The negative impact of delayed ambulation on clinical outcomes and healthcare utilization has led many researchers to investigate ERAS protocols to expedite ambulation and mobilization postoperatively. In a systematic review and meta-analysis of 2456 patients from 14 studies undergoing surgical correction of AIS, Koucheki et al. showed that patients in the ERAS protocol cohort reached first ambulation roughly 30 h earlier than those in the traditional discharge cohort [16]. Further, in an institutional retrospective cohort study of 72 patients undergoing PSF for idiopathic scoliosis from 2013 and 2015, Kim et al. demonstrated that patients in the new protocol consisting of a Perioperative Surgical Home ambulated significantly earlier than those in the old, traditional care protocol [17]. The effect on surgical outcomes of ERAS protocols that expedite ambulation following PSF for AIS has also been studied. In an institutional quality improvement project including 322 patients undergoing PSF for AIS from 2011 to 2015, Muhly et al. demonstrated that the implementation of a rapid recovery protocol emphasizing early postoperative mobilization led to a decrease in mean hospital LOS from 5.7 days to 4.0 days. [18] Similarly, in a retrospective monocentric observational study performed on 163 patients who underwent surgical correction of AIS between 2015 and 2018, Julien-Marsollier et al. found that the implementation of an ERAS protocol with early mobilization shortened median hospital LOS by 3 days and significantly decreased post-operative constipation rates [19]. ERAS protocols therefore have the potential to markedly improve surgical outcomes for patients undergoing PSF for AIS, and their use should be considered in this every candidate within this patient population.

This study has several limitations with potential implications for study interpretation. First, although all variables were recorded preoperatively, perioperatively, and postoperatively, they were reviewed retrospectively, and, as such, are limited by the weaknesses inherent to retrospective analyses. Second, we were limited to what was available in the medical charts, and therefore the recorded data may be inaccurately recorded, such as patient diagnoses, complications, and reasons for clinical decision making. Thirdly, during this time period there were variations in intraoperative and postoperative protocols practices such as intrathecal morphine, pain regiment, threshold for blood transfusion may have implications on our findings.

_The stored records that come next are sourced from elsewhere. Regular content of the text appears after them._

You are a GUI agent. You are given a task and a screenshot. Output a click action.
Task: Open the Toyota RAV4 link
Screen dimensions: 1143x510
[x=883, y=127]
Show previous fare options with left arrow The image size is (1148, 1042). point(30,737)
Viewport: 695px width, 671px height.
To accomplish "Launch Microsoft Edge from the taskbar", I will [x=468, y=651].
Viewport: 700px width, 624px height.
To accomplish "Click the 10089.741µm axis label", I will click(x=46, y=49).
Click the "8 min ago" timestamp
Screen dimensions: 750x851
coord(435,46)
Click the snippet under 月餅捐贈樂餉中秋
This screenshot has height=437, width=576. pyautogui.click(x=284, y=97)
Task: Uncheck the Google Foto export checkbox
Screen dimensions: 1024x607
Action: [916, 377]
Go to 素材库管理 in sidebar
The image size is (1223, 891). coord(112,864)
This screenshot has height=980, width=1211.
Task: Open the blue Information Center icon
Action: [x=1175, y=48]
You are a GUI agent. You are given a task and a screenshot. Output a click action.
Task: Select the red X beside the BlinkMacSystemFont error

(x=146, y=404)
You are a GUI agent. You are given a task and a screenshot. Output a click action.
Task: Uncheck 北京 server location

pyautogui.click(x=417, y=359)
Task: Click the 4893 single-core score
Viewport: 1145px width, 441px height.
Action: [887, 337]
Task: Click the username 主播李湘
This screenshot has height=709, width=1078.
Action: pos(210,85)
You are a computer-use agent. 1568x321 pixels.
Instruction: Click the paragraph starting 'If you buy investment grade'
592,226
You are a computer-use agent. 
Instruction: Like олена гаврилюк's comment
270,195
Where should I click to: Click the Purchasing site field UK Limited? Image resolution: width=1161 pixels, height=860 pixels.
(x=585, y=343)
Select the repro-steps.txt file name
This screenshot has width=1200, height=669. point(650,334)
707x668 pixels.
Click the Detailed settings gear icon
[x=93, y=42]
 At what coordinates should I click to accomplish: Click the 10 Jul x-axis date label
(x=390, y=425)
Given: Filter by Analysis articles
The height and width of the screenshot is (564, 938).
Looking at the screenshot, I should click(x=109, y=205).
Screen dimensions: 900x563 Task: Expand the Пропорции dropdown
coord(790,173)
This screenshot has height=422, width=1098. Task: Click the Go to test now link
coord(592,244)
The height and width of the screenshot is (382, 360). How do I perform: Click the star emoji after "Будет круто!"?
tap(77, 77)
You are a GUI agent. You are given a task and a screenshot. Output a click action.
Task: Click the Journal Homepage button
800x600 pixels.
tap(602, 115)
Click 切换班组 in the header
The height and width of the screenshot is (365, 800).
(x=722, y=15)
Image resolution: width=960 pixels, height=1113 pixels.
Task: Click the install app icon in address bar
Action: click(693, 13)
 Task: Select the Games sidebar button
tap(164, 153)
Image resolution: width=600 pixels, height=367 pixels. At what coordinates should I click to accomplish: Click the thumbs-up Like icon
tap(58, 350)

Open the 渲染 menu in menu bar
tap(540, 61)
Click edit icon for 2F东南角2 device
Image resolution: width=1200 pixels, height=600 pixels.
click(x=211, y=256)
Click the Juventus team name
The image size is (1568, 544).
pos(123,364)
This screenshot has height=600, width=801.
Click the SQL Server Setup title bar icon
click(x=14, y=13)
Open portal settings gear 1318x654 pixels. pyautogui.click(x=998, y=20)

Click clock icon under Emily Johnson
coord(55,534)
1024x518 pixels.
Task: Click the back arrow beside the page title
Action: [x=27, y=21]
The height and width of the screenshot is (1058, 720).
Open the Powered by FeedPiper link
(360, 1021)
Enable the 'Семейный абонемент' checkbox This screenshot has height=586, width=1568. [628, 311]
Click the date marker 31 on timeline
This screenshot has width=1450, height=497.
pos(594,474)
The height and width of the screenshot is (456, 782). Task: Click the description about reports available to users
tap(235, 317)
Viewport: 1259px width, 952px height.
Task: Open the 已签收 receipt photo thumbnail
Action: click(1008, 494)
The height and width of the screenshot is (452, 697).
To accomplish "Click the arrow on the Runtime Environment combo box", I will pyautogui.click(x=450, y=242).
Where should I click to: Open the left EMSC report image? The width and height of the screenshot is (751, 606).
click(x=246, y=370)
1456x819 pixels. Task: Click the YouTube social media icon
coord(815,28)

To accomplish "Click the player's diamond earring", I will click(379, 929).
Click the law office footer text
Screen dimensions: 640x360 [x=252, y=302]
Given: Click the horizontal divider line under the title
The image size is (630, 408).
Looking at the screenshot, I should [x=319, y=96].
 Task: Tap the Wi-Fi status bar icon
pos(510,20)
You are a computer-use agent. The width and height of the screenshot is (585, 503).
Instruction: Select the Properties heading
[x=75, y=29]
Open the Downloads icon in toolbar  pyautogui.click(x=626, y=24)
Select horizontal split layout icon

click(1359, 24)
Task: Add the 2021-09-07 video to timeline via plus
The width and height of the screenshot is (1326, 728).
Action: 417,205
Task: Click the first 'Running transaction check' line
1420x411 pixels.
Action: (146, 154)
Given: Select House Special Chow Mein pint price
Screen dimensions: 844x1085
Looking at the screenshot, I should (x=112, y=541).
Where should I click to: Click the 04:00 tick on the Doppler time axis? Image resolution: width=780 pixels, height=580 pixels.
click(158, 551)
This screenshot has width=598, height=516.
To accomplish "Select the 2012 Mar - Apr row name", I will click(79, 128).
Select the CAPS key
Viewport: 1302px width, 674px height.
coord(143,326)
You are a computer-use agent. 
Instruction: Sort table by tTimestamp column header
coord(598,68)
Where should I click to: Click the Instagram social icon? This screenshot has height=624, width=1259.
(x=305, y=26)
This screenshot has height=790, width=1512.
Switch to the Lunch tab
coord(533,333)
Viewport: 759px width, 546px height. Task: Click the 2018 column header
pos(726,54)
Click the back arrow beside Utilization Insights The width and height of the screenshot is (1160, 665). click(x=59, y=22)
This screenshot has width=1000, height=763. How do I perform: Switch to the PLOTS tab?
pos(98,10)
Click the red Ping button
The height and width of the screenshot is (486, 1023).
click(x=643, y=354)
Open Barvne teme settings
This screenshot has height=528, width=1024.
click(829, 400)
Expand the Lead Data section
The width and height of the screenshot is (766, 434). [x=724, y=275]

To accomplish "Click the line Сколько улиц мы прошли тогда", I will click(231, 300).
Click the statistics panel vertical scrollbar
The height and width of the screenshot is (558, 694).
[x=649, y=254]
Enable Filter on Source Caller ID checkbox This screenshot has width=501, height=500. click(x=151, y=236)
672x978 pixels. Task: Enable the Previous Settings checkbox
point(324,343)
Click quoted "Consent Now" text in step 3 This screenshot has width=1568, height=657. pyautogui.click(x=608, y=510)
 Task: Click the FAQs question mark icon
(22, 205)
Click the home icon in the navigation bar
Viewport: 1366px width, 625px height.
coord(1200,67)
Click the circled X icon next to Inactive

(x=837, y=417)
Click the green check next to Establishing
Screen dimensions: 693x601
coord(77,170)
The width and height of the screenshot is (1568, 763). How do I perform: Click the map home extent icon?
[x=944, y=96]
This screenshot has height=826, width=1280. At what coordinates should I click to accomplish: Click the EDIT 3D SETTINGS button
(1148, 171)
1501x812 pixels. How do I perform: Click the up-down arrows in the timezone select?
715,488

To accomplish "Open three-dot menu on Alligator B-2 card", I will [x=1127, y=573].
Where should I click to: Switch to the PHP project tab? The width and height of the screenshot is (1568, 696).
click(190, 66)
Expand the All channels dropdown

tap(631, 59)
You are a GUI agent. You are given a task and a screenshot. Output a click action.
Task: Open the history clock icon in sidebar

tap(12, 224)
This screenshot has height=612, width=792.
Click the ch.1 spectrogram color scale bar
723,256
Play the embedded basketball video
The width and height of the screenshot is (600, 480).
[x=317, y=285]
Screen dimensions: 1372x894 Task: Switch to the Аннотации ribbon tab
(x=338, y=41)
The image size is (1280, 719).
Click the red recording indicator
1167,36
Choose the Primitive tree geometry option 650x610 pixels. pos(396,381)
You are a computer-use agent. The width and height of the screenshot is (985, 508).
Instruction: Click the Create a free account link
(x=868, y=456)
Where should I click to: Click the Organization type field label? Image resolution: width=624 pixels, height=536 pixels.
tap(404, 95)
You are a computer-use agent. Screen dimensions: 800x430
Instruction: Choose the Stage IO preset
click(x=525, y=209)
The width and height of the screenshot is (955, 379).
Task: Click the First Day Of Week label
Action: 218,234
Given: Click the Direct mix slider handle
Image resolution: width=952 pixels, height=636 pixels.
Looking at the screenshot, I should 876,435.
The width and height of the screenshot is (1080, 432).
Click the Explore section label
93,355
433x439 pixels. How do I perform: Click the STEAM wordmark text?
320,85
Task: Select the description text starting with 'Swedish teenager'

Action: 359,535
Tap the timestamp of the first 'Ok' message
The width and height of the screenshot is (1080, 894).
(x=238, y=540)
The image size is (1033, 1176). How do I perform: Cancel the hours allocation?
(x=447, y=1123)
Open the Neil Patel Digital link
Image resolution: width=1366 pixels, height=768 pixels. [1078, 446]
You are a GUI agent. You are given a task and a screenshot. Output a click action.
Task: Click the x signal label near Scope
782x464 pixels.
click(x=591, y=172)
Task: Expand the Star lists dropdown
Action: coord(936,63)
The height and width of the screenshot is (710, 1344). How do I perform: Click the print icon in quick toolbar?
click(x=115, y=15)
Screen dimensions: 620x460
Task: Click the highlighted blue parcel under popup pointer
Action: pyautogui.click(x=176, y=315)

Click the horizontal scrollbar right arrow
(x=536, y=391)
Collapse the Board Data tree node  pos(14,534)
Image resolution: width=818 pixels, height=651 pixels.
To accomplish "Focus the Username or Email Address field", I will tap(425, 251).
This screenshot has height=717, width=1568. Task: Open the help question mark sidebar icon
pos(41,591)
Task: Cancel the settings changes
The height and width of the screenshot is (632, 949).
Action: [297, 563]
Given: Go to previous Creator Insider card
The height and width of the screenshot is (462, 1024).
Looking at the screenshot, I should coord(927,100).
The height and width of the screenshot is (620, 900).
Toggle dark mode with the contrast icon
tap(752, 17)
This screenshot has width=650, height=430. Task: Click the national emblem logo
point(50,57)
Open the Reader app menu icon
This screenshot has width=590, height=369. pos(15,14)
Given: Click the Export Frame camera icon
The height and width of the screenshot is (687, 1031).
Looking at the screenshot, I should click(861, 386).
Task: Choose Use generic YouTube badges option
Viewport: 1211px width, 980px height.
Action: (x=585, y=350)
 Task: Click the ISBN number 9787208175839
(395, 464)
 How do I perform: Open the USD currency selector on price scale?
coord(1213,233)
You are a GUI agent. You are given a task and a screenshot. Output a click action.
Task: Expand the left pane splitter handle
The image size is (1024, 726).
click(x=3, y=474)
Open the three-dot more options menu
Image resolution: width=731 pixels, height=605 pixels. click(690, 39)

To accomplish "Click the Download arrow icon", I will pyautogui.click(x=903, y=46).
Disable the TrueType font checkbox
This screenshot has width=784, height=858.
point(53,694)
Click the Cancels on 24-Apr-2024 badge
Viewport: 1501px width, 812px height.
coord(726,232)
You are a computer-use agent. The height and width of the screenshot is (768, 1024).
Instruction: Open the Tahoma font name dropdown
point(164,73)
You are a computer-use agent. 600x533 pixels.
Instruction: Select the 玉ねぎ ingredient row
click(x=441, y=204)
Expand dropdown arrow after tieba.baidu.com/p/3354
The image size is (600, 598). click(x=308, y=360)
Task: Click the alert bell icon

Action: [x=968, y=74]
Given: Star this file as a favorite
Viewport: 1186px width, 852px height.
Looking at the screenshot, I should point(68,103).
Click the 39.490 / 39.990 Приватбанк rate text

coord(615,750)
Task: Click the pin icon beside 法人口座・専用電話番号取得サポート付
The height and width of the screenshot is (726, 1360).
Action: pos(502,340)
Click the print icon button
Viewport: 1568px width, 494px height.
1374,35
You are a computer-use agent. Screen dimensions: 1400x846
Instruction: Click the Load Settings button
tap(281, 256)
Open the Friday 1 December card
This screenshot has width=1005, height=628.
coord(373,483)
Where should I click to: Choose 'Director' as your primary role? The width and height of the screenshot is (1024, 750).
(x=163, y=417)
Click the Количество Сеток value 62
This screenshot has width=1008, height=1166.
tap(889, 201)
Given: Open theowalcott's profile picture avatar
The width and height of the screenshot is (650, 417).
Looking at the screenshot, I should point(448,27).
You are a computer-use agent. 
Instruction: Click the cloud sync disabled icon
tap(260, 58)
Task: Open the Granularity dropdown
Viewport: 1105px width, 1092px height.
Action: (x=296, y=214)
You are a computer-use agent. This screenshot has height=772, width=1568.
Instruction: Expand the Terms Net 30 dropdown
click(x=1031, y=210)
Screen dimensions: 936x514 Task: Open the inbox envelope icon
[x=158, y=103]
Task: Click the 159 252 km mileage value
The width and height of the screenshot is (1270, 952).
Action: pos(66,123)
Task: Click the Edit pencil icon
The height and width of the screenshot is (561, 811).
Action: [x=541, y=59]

Fourthly, preoperative and postoperative patient reported outcomes and quality surveys were not employed which may have provided insight for our findings. Finally, a relatively small patient sample size from only a single academic center was used, making broad conclusions difficult, potentially biasing our results for particular patient populations or treatment paradigms. Furthermore, there was heterogeneity in the number of cases per surgeon at the institution, therefore practices intraoperatively and postoperatively may vary and have implications on our findings. Despite these limitations, this study sheds light onto the impact that delayed ambulation has on adolescent patients undergoing posterior spinal fusion for adolescent idiopathic scoliosis.

Conclusion

Our study suggests that there may be patient- and surgical-level factors that are independently associated with late ambulation following PSF for AIS, including extent of major curve and length of operative time. Additionally, delayed ambulation has implications to length of hospital stay and postoperative complications. Further studies are necessary to identify protocols to increase postoperative ambulation after PSF for AIS.